“Cómo te sientan mis palabras. Si no me entiendes, no te entiendo, y al revés. Que hay cosas que dependen del intérprete.” Extracto de la canción “Mi Peter Punk”, de Alejandro Sanz.
Yo entré en la gallera y enseguida me envolvió la algarabía, el aspaviento, el desafío, la cofradía, la revuelta, el vaticinio, el desplante... y en el medio del medio de todo aquello, la apuesta, que es uno de los corazones de las peleas de gallos. Un par de magníficos ejemplares, un gallo giro y otro canagüey, plumajes y espolones en guerra, comenzaban la refriega y yo allí, osado jovencito, urbano de pies a cabeza, lego en asuntos de gallos para más señas, e hipnotizado por la energía y la barahúnda. La gente comenzaba a calzar sus apuestas y un dinerito que mi madre me había dado para chocolates, galletas o refrescos durante el paseo, me picó en el bolsillo, así que quise apostar también. Pero el alboroto, el fragor y el tumulto crecían y ya se hacían demasiados para mi comprensión, cuando noté que en todo aquel vértigo, mi tío Talabarto era el único hombre sentado tranquilamente y observaba atento e impávido el espectáculo con sus dos manos bajo el mentón, apoyadas en el puño de su bastón.
- Tío -le dije, resuelto-, yo quiero apostar.
Aquello era todo lo que yo necesitaba, inmediatamente volteé y crucé una apuesta con alguien cercano, colocando todo mi capital en favor del gallo giro, que entonces se convirtió -a mis ojos, que quede claro- en una formidable e invencible criatura de fuego y poder. La ilusión no duró mucho; solo un par de minutos adicionales bastaron para que el odioso gallo canagüey le diese una impresionante rebatida a mi favorito, y con cuatro embates seguidos finalizó la pelea allí mismo. El pobre gallo giro en cuya supuesta capacidad combativa había yo confiado, quedó tendido en la arena, inánime, absolutamente muerto -tal cual mi merienda-, mientras que el dueño del vencedor lo levantaba ante todos, haciendo gala de su triunfo.
Adiós chocolates, adiós refrescos; tuve que pagar mi apuesta y luego, todavía sin comprender bien qué había pasado -aparte de que mi dinero se había esfumado-, fui donde mi tío Talabarto a recriminarle.
- Ujum, sí, eso mismo le dije yo, que el giro era el gallo bueno, sí señor, sí es verdad. ¡El gallo desgraciado es el otro, que lo mató! -fue la inolvidable contestación de aquel hombre.
¡Ah, las palabras, sagradas y profanas palabras! Sí, evidentemente, lo que uno dice puede ser exactamente eso que el otro oye, pero no lo que el otro entiende.

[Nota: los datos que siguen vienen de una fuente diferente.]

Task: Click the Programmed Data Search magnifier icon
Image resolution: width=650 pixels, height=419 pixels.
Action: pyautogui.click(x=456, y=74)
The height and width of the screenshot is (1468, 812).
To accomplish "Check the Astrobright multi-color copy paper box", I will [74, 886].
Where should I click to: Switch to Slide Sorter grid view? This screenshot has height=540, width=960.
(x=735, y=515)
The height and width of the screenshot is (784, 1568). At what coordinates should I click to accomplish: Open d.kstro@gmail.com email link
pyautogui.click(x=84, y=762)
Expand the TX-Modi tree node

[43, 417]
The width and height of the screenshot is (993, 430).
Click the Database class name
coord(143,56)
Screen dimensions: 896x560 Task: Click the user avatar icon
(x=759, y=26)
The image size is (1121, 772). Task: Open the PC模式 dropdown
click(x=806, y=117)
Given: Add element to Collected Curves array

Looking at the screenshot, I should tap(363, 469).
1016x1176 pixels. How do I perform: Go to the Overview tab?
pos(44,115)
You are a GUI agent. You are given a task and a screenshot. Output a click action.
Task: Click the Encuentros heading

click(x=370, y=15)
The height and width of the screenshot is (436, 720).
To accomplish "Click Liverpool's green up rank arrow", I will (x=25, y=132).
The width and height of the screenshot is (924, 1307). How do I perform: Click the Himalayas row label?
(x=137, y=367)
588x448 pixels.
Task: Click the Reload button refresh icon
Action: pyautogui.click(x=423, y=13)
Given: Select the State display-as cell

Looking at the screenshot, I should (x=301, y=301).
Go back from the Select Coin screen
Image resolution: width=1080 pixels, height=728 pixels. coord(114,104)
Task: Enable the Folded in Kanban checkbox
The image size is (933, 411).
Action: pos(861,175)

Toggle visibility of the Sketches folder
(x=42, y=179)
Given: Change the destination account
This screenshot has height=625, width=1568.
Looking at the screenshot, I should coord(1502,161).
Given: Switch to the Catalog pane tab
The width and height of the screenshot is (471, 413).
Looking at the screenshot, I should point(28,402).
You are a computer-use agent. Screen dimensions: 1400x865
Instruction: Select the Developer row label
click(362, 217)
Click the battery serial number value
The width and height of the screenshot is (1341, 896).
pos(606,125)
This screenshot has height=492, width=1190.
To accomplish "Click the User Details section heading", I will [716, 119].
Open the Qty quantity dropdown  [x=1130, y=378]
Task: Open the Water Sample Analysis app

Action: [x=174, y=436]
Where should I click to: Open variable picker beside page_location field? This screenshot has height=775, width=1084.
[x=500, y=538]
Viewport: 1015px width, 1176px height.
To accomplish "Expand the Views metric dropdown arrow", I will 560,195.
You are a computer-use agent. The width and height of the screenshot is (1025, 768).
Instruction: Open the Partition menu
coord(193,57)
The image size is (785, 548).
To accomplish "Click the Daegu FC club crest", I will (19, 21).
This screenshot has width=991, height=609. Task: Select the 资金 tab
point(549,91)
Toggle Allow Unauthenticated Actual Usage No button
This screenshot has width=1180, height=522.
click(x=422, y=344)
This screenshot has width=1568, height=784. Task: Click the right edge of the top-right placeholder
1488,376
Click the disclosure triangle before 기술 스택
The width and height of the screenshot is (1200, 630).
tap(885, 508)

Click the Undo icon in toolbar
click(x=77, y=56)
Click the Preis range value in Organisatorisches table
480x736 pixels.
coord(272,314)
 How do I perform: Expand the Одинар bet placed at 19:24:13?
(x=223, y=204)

Reflexionando un poco al respecto, me parece fascinante la posibilidad de que escuchemos no solamente con el oído. En efecto, si escuchar se relaciona con interpretar, las personas sordas, aunque no oyen, sí escuchan. De la misma forma, puedo escuchar lo que alguien me dice en una carta, si bien no le oigo al momento de leer sus palabras.
El contexto también influye en la interpretación. No escucharé de igual manera la frase “Venga conmigo”, si me la dice un militar uniformado, armado y con cara de malas pulgas, que si me la dice una persona seductora y sexy. Aquí no solamente escucho lo que me dicen y cómo me lo dicen, sino que a ello le doy un sentido u otro, también dependiendo del contexto donde fue dicho.
De manera que podemos considerar la escucha como fenómeno interpretativo y esa interpretación sirve para crear sentido. Todo sentido es, de alguna forma, una creación propia que le asignamos a lo que nos sucede, y está ligado a diferentes elementos como nuestra historia personal, el tipo de observador que somos, los sistemas de los cuales formamos parte... El sentido nos permite andar por el mundo, pero como nos representamos ese mundo a partir de nosotros mismos, el sentido también actúa como filtro de nuestra escucha del mundo.